╭──
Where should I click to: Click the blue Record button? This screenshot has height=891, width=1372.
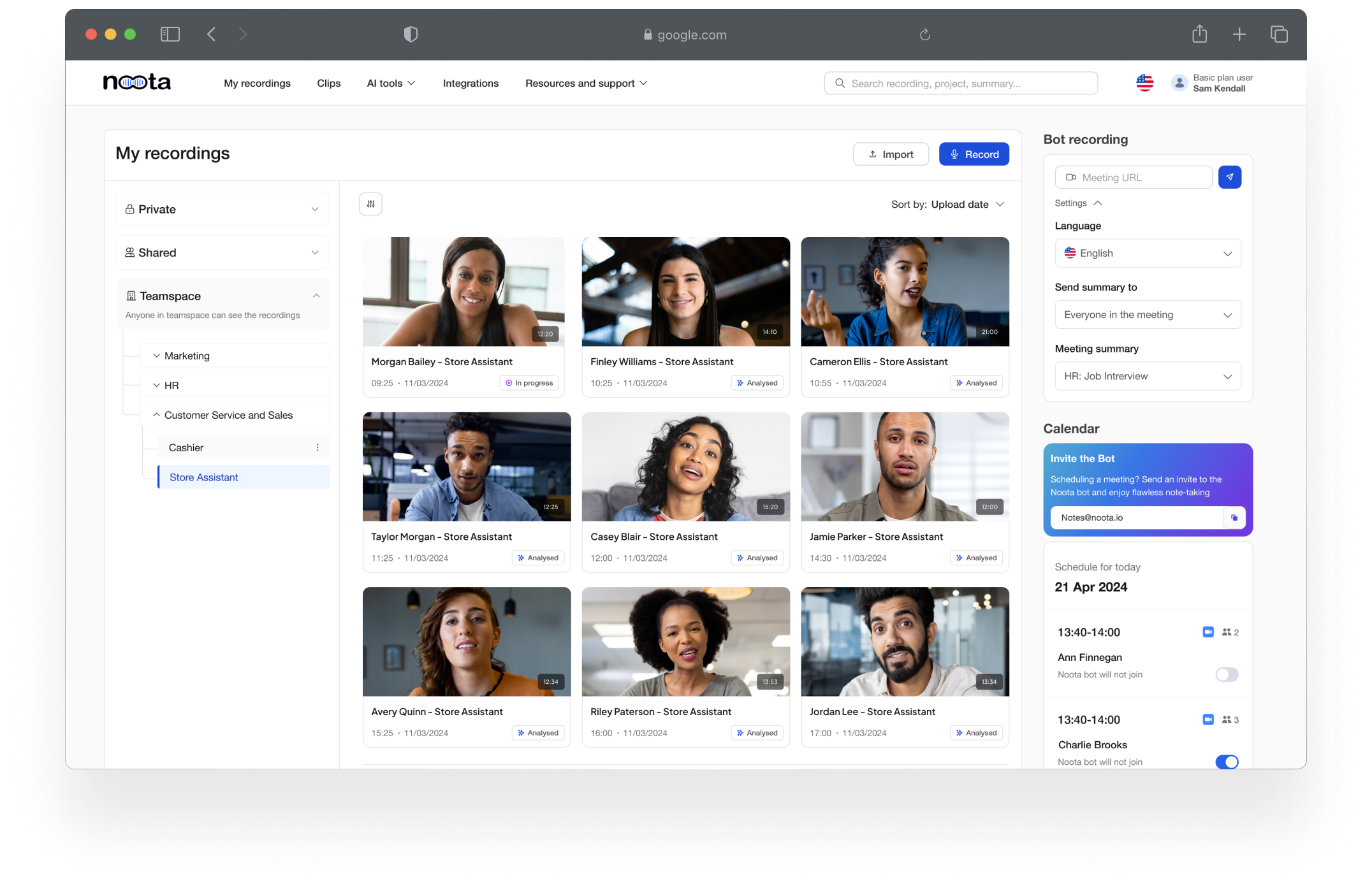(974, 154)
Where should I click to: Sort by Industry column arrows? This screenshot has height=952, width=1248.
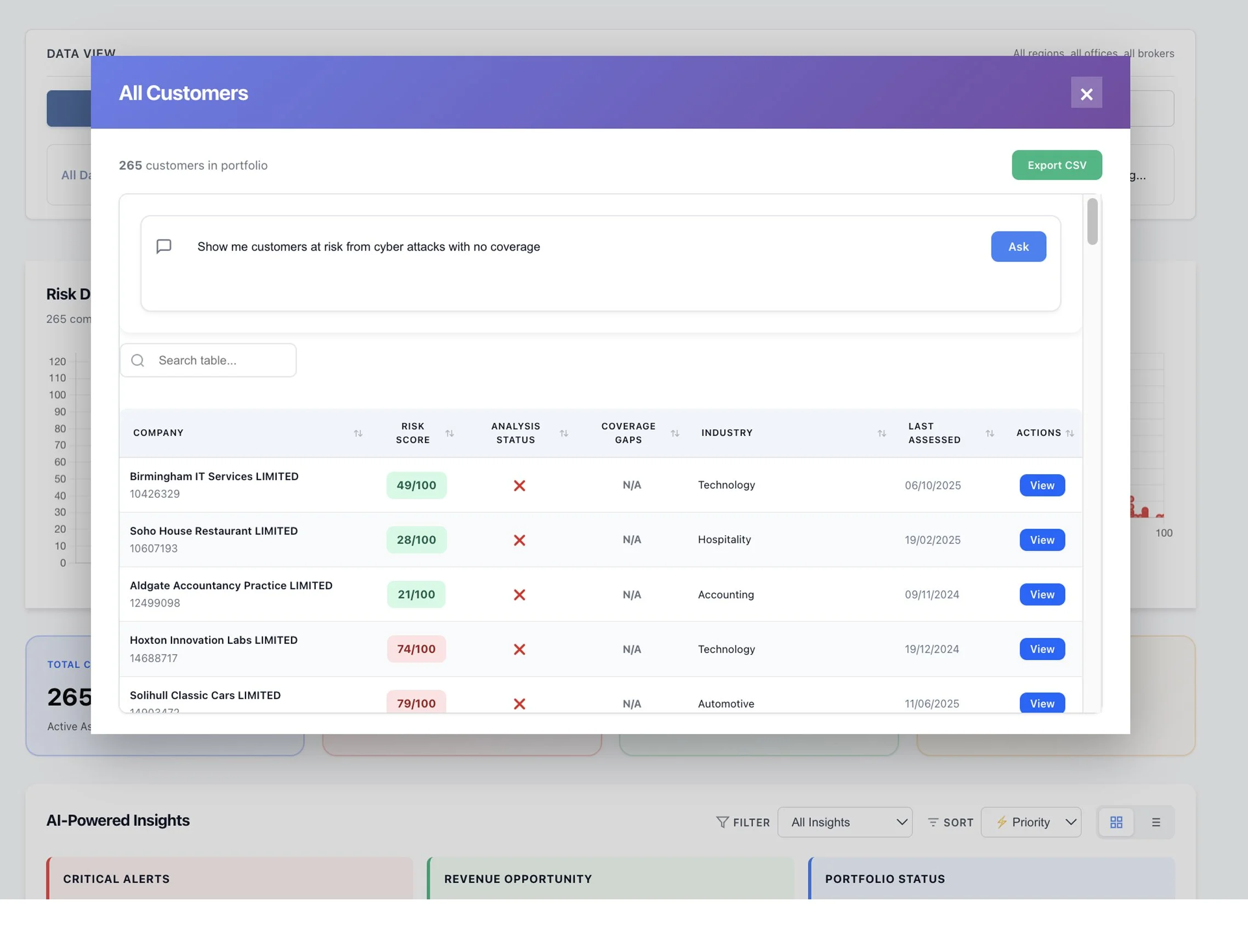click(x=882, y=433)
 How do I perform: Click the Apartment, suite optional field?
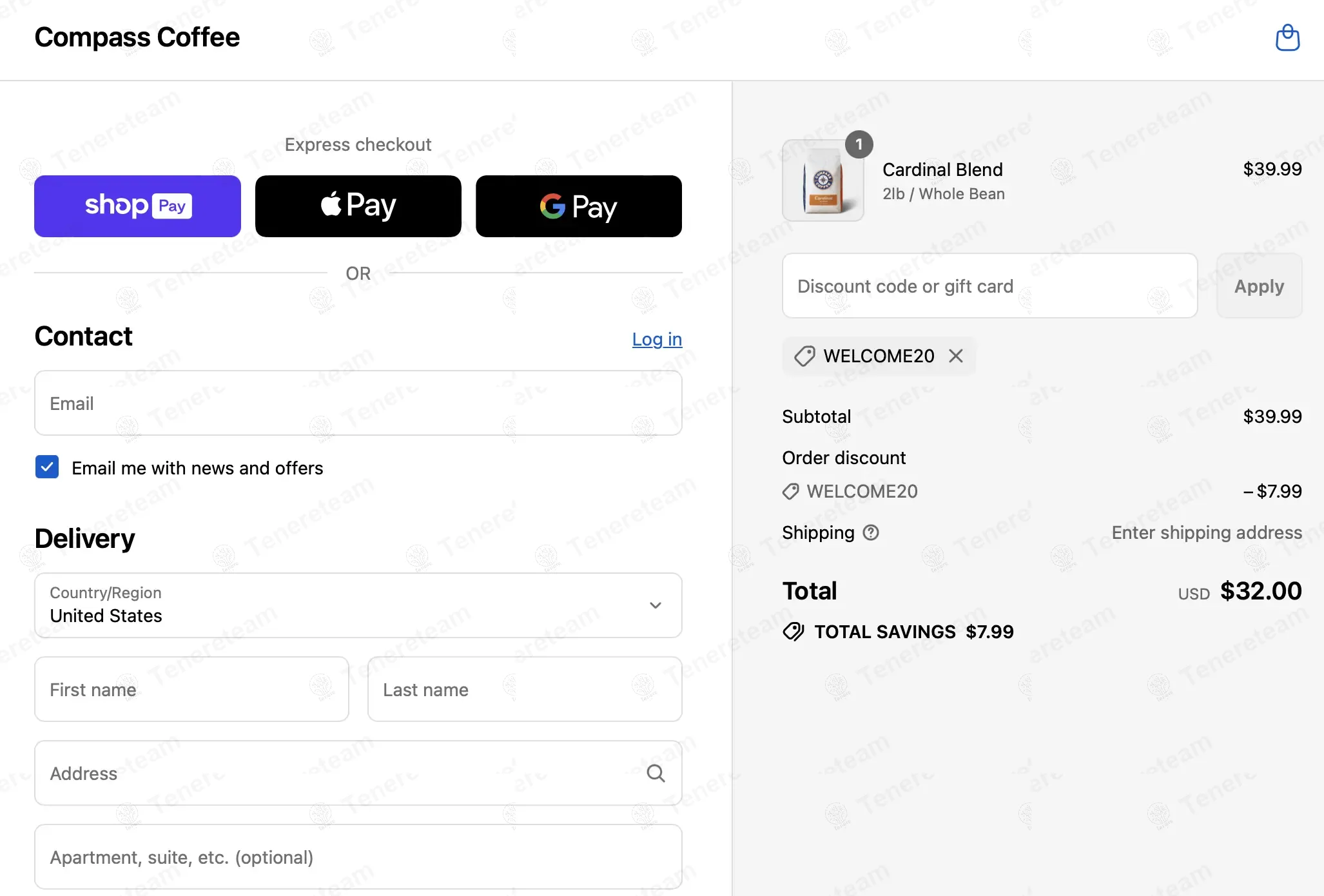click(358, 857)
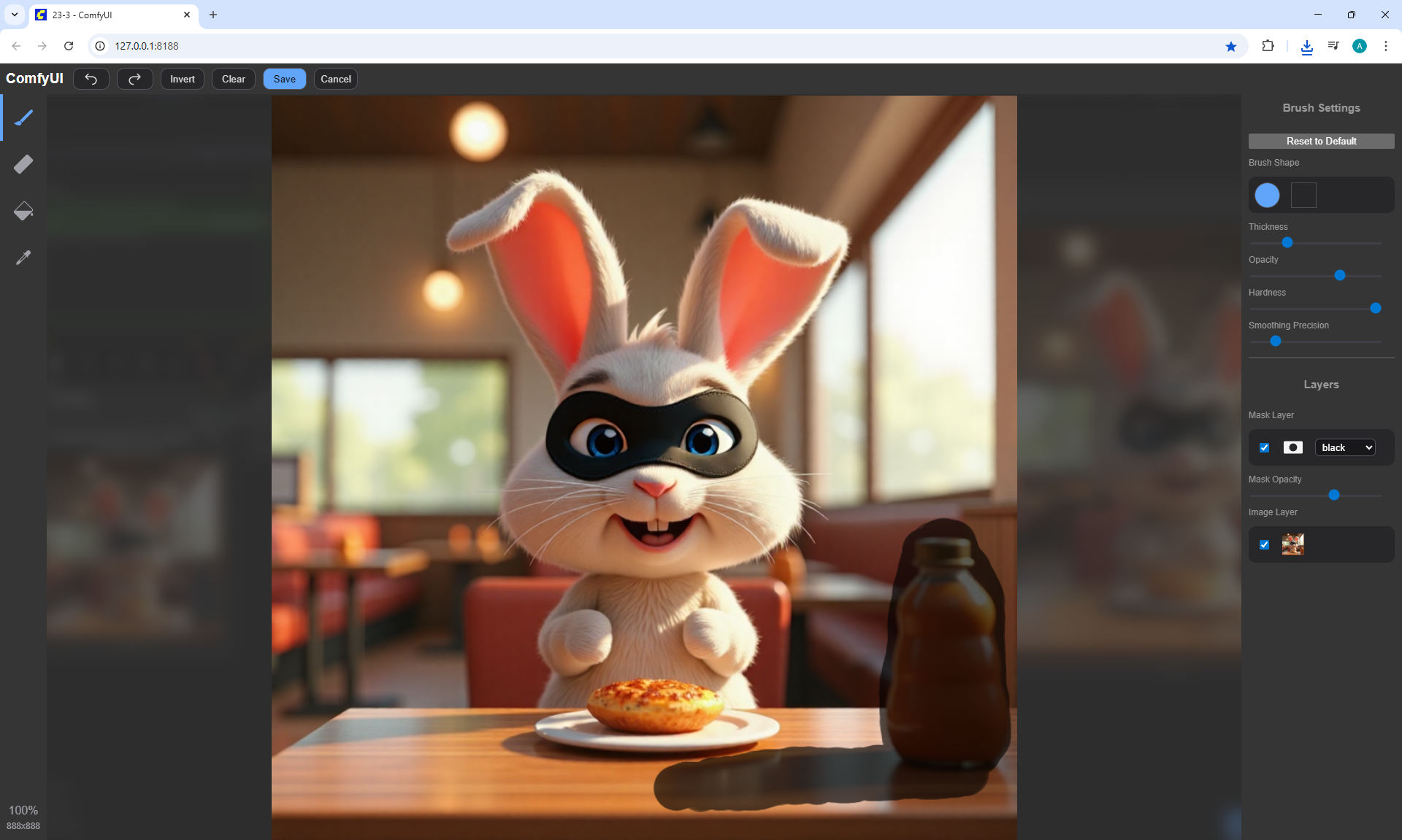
╰──
◆ Instructions to follow: Give the entries above again word for word, without any pictures.

◆ Response area:
Where should I click to: Click the blue Record button? This screenshot has height=891, width=1372.
(974, 154)
Where should I click to: Sort by Industry column arrows? This screenshot has height=952, width=1248.
click(x=882, y=433)
 How do I perform: Click the Apartment, suite optional field?
click(358, 857)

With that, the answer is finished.